Tenants in common are said to hold “undivided” interests with the other co-owners. This means each co-owner owns a proportionate interest in the entire property. So, if two people are equal tenants in common to a parcel of land, it is inaccurate to identify one as owning the west half and the other as owning the east half. Rather, both co-owners own a one-half interest in the entire parcel.
Joint ownership. This specific type of co-ownership has unique legal characteristics. Unlike a tenancy in common, where co-owners may possess unequal interests, the legal interest of each joint owner is equal to the interest of every other joint owner. If there are three joint owners, each owns an equal, undivided, one-third interest in the entire property. However, this proportionality does not necessarily apply to the tax consequences of joint ownership.

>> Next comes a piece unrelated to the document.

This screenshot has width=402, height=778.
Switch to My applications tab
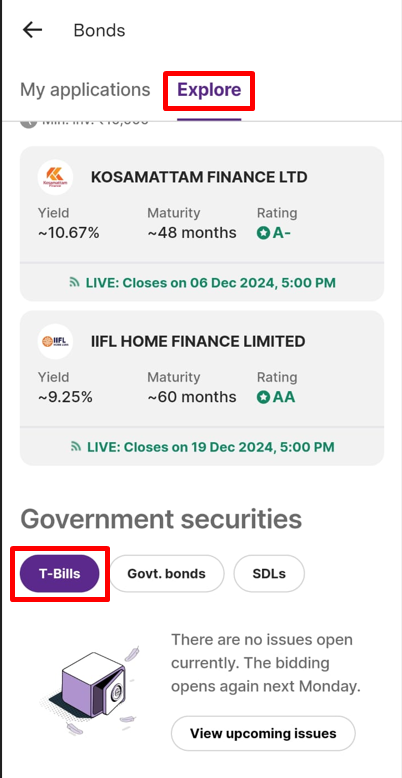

The most important legal component of a joint ownership is the right of survivorship, which means that when a joint owner dies, the surviving joint owners automatically succeed in ownership of the deceased joint owner’s interest in the property. For example, if there are two joint owners and one of them passes away, the surviving joint owner automatically owns the entire property. If there are three joint owners and one of them passes away, each of the two surviving joint owners automatically becomes one-half owner of the entire property. The survivorship rights of a joint owner take precedence over the claims of the deceased joint owner’s creditors. This form of ownership may be common among married couples.
Tenancy by the entirety. This form of co-ownership is recognized by many states as a variation of joint ownership that applies only to spouses. A tenancy by the entirety generally has the same legal characteristics of a joint ownership with a few additional features. Normally, the protection against the claims of creditors that applies to joint tenancies at the death of a joint tenant is also available against the lifetime creditors of the tenant by the entirety.
Community property applies to married couples who own property in any of the following nine states, which are sometimes referred to as community property states: Arizona, California, Idaho, Louisiana, Nevada, New Mexico, Texas, Washington, and Wisconsin. Regardless of whose name is on any ownership papers, such as a deed, any property accumulated during the marriage is “owned” by both parties. This includes cash, real estate, and any other acquired assets.
Remember, splitting property, for any reason, can be a difficult task. Therefore, the decision to purchase property with another party requires careful consideration. Consult your legal and tax professionals for the most suitable course of action to take.